------ RECORDS FOR THIS EXERCISE
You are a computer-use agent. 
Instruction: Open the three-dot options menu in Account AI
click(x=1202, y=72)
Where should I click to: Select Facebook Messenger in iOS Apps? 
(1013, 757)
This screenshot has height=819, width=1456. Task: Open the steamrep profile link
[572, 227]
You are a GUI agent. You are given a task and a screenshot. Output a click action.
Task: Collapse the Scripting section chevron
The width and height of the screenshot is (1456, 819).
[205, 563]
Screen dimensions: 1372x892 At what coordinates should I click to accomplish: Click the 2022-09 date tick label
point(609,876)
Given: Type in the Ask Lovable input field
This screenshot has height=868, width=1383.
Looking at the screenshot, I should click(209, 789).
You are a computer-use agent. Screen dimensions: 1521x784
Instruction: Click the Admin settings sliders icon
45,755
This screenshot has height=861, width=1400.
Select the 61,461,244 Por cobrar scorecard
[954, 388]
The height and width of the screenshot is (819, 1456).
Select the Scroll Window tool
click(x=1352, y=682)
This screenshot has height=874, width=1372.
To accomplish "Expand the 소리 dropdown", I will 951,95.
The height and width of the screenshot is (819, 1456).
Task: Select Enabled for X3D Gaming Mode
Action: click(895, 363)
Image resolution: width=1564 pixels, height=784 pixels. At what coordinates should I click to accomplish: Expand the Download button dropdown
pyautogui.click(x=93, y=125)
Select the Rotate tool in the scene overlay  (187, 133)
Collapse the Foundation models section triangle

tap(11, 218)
------------
TASK GOAL: All lines from the one with "This screenshot has height=868, width=1383." through the end of the records need to be copied exactly, and no other lines.

ANSWER SPACE:
This screenshot has height=868, width=1383.
Looking at the screenshot, I should click(209, 789).
You are a computer-use agent. Screen dimensions: 1521x784
Instruction: Click the Admin settings sliders icon
45,755
This screenshot has height=861, width=1400.
Select the 61,461,244 Por cobrar scorecard
[954, 388]
The height and width of the screenshot is (819, 1456).
Select the Scroll Window tool
click(x=1352, y=682)
This screenshot has height=874, width=1372.
To accomplish "Expand the 소리 dropdown", I will 951,95.
The height and width of the screenshot is (819, 1456).
Task: Select Enabled for X3D Gaming Mode
Action: click(895, 363)
Image resolution: width=1564 pixels, height=784 pixels. At what coordinates should I click to accomplish: Expand the Download button dropdown
pyautogui.click(x=93, y=125)
Select the Rotate tool in the scene overlay  (187, 133)
Collapse the Foundation models section triangle

tap(11, 218)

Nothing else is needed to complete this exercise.